Instructions to follow » The material below is to be copied exactly from the line with "The image size is (195, 172)." up to and including the line with "Screen dimensions: 1109x1046", with nothing else kept and no pictures.

Source records »
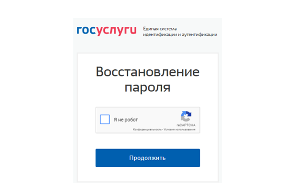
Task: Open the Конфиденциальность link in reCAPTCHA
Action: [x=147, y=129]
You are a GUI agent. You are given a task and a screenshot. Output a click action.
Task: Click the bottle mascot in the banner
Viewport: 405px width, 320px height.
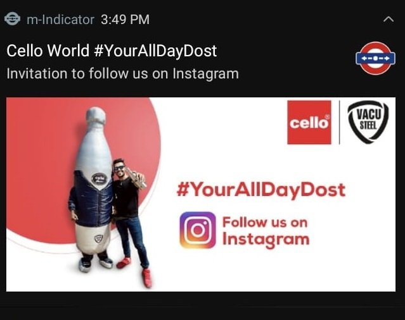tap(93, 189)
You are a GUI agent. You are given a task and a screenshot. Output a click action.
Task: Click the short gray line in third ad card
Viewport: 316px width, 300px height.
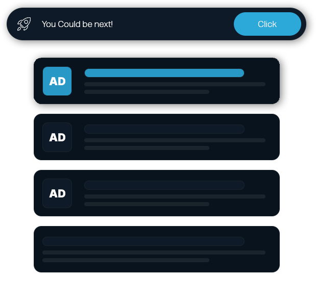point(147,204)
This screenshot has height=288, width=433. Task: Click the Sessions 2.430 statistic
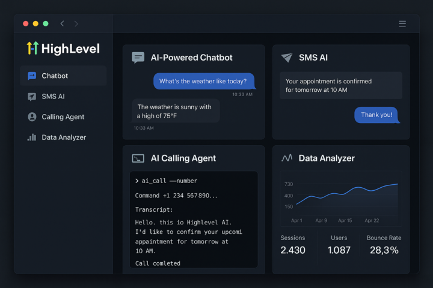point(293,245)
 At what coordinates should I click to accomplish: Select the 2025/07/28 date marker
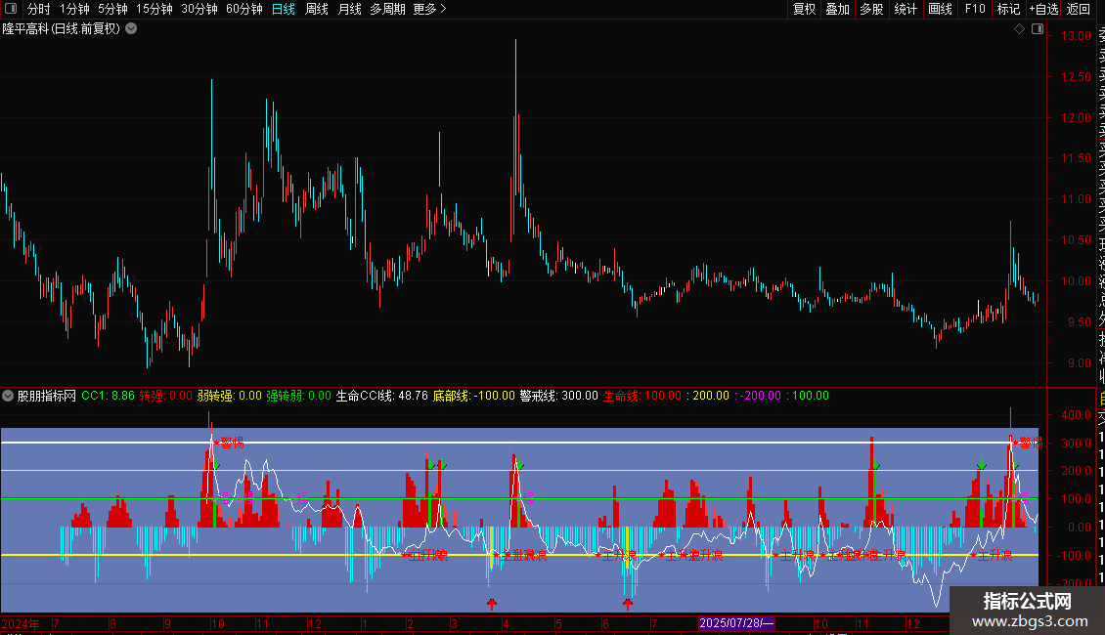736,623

==

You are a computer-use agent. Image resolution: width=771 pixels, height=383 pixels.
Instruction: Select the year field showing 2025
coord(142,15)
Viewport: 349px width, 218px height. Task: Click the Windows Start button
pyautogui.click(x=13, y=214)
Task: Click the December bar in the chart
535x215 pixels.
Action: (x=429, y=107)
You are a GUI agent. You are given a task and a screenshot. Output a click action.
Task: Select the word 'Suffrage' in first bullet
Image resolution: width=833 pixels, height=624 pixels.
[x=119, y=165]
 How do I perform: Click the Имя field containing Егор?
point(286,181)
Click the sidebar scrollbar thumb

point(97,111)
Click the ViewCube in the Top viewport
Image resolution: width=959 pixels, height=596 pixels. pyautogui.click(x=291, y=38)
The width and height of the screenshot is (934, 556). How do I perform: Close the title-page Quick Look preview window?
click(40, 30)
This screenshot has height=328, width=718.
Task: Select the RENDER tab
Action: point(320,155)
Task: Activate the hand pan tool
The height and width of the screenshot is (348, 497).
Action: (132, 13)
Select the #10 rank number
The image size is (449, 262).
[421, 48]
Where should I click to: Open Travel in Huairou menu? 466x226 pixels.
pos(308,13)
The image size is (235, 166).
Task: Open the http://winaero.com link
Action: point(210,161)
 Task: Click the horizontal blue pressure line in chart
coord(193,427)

--

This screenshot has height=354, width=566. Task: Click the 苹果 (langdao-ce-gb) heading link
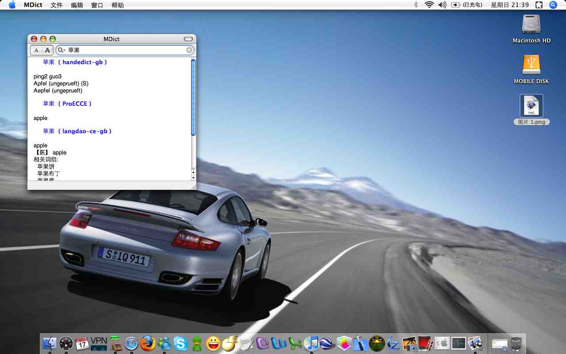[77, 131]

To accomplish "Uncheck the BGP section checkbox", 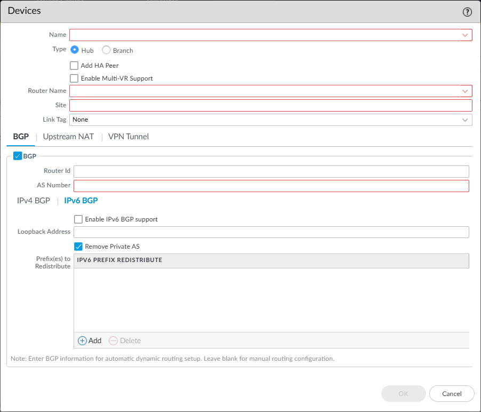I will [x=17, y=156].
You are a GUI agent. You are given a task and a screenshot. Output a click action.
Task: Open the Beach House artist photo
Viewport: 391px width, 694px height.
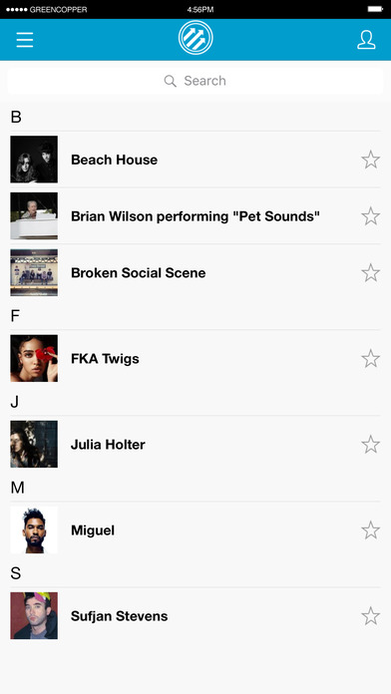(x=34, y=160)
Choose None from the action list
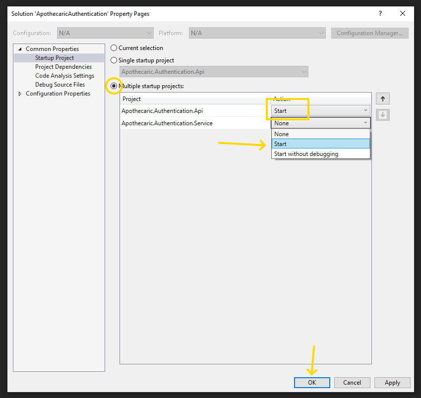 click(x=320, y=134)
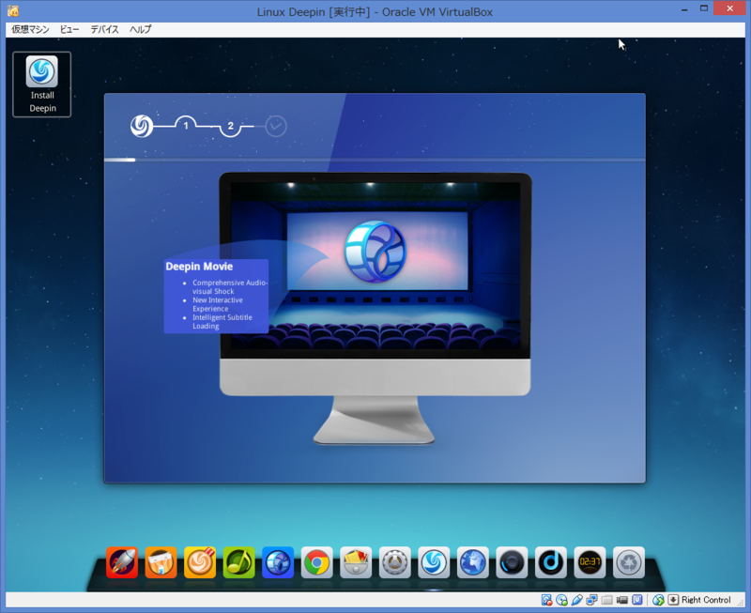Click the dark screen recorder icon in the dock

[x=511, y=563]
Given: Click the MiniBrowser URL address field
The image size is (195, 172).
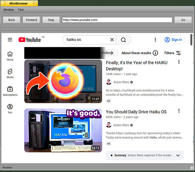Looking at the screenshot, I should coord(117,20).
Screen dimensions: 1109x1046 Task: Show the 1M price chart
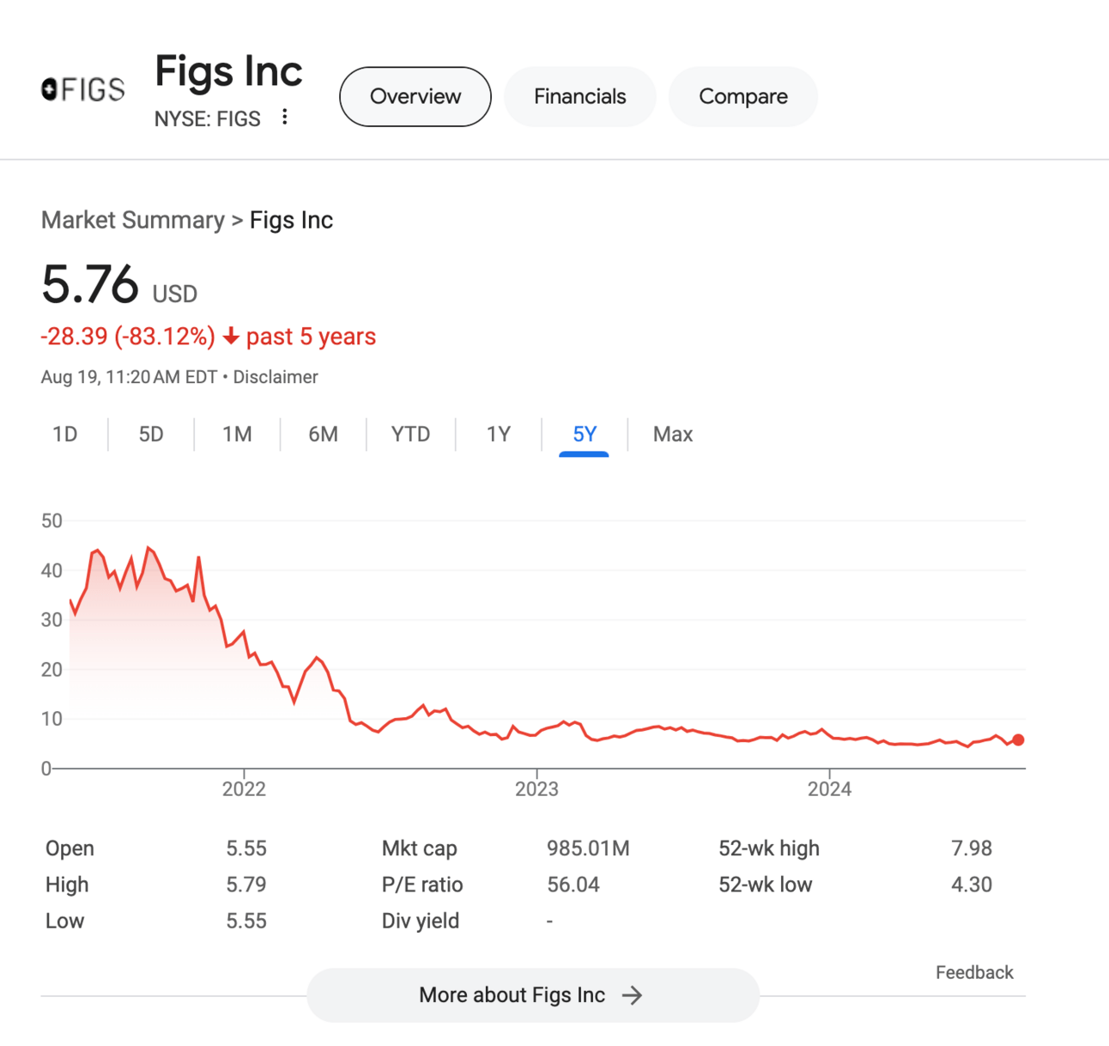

Solution to this task »
The image size is (195, 172).
Looking at the screenshot, I should coord(117,20).
Screen dimensions: 1109x1046 Task: Show the 1M price chart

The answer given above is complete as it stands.